:: Exercise material ::
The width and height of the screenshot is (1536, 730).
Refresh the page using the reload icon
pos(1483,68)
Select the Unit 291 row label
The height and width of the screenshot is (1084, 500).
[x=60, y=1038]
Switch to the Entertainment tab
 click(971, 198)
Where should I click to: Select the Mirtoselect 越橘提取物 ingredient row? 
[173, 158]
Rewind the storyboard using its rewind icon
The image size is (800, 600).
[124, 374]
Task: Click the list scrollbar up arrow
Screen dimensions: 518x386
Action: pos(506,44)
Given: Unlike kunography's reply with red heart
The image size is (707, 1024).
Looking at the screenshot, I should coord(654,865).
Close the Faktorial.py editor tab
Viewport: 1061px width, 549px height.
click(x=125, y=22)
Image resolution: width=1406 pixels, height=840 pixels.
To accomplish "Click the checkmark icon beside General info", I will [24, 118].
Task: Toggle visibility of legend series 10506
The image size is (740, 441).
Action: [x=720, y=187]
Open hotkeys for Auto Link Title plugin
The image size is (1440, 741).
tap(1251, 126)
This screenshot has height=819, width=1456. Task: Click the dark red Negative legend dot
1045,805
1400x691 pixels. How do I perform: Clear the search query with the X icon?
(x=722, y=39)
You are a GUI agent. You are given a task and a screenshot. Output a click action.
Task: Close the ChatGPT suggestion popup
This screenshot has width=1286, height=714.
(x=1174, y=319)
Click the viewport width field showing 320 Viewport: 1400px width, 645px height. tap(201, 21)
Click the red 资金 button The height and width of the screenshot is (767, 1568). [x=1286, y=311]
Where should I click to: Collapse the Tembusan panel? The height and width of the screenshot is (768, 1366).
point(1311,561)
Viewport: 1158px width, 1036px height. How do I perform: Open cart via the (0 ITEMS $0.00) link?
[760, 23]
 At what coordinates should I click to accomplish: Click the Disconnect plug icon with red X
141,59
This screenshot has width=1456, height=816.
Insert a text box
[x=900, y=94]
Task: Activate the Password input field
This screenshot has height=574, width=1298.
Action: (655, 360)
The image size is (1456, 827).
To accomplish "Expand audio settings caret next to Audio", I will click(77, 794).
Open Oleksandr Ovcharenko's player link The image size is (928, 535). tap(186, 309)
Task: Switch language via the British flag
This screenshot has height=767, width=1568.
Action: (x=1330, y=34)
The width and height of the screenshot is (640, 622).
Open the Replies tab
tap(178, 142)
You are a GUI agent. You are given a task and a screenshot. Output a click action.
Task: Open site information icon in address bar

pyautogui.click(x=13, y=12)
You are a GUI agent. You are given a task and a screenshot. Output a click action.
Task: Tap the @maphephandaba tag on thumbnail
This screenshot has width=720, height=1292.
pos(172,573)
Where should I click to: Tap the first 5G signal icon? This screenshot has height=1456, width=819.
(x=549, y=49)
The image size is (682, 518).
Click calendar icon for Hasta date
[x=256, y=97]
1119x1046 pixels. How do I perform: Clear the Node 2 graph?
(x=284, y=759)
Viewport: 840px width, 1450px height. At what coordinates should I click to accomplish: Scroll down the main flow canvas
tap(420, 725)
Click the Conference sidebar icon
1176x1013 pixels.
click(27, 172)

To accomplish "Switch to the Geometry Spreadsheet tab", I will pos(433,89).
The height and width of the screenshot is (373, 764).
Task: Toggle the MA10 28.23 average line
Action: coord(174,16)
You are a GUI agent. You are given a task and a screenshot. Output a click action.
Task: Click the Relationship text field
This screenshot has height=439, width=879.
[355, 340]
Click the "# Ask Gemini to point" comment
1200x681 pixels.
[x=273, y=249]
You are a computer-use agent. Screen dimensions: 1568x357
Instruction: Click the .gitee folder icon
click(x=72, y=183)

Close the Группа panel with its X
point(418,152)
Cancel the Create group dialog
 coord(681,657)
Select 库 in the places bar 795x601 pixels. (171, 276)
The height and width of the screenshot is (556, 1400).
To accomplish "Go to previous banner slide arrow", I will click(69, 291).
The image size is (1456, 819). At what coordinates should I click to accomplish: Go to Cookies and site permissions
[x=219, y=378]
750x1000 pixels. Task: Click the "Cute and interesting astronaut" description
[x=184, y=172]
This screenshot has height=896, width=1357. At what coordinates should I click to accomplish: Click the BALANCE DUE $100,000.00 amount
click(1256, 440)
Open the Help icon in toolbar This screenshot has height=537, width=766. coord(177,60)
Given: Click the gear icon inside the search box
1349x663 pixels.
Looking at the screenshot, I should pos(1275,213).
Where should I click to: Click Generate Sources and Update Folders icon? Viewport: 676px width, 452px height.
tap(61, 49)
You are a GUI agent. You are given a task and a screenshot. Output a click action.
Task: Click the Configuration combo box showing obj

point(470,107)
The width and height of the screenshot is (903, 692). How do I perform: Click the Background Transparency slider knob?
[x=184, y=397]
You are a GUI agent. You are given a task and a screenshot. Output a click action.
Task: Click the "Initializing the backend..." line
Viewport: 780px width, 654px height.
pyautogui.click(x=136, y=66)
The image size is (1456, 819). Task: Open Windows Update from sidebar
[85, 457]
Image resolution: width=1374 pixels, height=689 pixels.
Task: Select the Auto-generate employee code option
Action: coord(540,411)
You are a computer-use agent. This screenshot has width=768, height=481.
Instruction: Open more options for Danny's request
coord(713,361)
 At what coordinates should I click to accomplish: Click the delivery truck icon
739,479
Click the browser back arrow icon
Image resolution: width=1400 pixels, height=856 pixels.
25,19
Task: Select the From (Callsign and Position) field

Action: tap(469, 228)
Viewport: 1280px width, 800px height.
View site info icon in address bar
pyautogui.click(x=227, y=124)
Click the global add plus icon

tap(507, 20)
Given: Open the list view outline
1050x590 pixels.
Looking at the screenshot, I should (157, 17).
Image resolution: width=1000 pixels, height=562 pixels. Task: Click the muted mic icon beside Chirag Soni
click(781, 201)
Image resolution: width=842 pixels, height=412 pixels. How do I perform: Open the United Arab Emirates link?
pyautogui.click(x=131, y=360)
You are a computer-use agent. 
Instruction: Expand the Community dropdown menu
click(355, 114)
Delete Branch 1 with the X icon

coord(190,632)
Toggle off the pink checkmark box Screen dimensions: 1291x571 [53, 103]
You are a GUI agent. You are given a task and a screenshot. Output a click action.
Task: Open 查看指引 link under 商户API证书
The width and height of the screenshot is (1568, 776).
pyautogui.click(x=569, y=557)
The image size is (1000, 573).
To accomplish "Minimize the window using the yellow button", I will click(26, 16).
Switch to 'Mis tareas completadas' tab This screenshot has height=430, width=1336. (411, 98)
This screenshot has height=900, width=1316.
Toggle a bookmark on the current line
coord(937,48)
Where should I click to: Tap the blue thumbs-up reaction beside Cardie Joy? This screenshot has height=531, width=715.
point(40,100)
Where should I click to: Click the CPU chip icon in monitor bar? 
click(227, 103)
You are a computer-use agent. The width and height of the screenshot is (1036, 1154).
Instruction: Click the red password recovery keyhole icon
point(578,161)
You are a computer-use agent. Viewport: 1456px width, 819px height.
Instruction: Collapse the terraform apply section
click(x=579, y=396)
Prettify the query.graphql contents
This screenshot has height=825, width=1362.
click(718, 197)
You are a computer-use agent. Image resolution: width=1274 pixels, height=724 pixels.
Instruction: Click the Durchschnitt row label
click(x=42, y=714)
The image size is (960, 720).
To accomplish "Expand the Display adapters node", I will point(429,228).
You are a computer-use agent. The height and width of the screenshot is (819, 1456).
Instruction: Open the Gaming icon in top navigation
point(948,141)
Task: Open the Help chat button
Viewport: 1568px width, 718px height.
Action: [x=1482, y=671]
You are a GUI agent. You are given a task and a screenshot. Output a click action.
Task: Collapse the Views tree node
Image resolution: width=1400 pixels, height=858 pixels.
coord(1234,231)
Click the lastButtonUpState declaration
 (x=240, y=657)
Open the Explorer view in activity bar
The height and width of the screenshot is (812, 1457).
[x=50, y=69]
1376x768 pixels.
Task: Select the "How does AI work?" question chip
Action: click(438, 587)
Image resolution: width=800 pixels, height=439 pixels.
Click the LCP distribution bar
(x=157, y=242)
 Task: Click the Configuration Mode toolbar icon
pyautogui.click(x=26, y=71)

:: Task objective ::
Count the lines in the items above that contain the string "text", matching case exactly, and reply with only that number.

:: Written answer ::
2